What if my company adopts AI and automates part of my job away?
Let’s say your company decides to adopt AI and automates part of your job away. Should you be worried? Over the long term, probably not. In many interviews with CEOs that we have seen, they were unanimous in their belief that overall, AI will create more jobs than it takes away.
If some of your tasks are automated by a machine, then you should look for a new job—but don’t panic; others will come along. If you work in manufacturing, explore opportunities in other industries or other parts of your company; if you’re an accountant or financial analyst, investigate whether there is something else in your company that needs doing. You may need to up-skill yourself—or perhaps re-skill yourself entirely—in order to take on these new challenges.
Artificial intelligence is here, and it’s changing the world.
Have you ever received a highly personalised recommendation from your favourite retailer, based on a recent purchase? That’s also thanks to Machine Learning, which can be considered a subset of AI (or artificial intelligence).
In the past five years alone, we’ve seen AI become an everyday part of our lives.
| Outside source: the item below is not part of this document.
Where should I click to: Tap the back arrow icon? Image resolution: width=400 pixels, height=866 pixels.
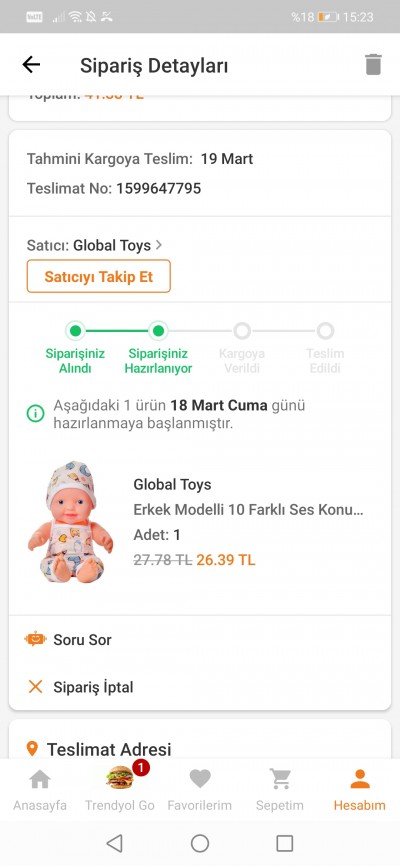(x=31, y=65)
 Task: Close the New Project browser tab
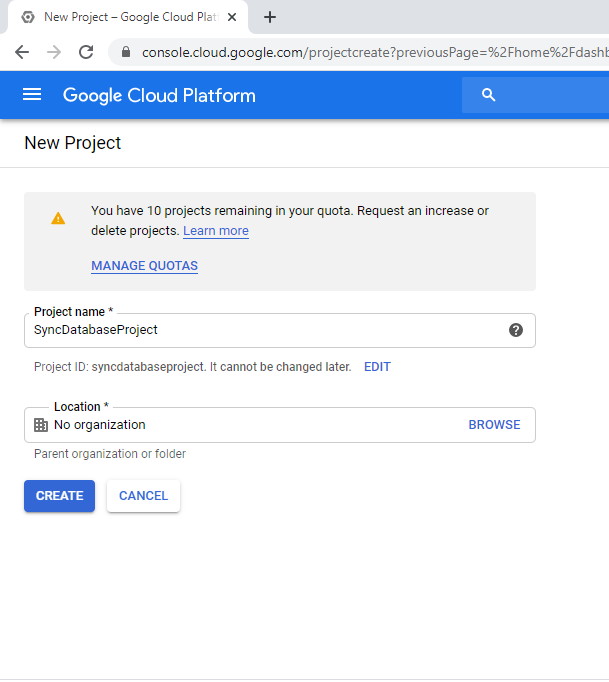(x=232, y=17)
Some of us may be aware of this; others may not have even realised it until now. But just think: how many times have you used Siri or Alexa in the last day? How many times did you check Google Maps to find the best route to work? What about Snapchat filters and Facebook suggestions—are they starting to feel less like simple tools and more like common sense?
However, only time will tell how AI impacts our lives in the future, and whether it pushes us towards a utopia or more of a dystopia. Our only hope is that we will be prepared for whatever the future may hold.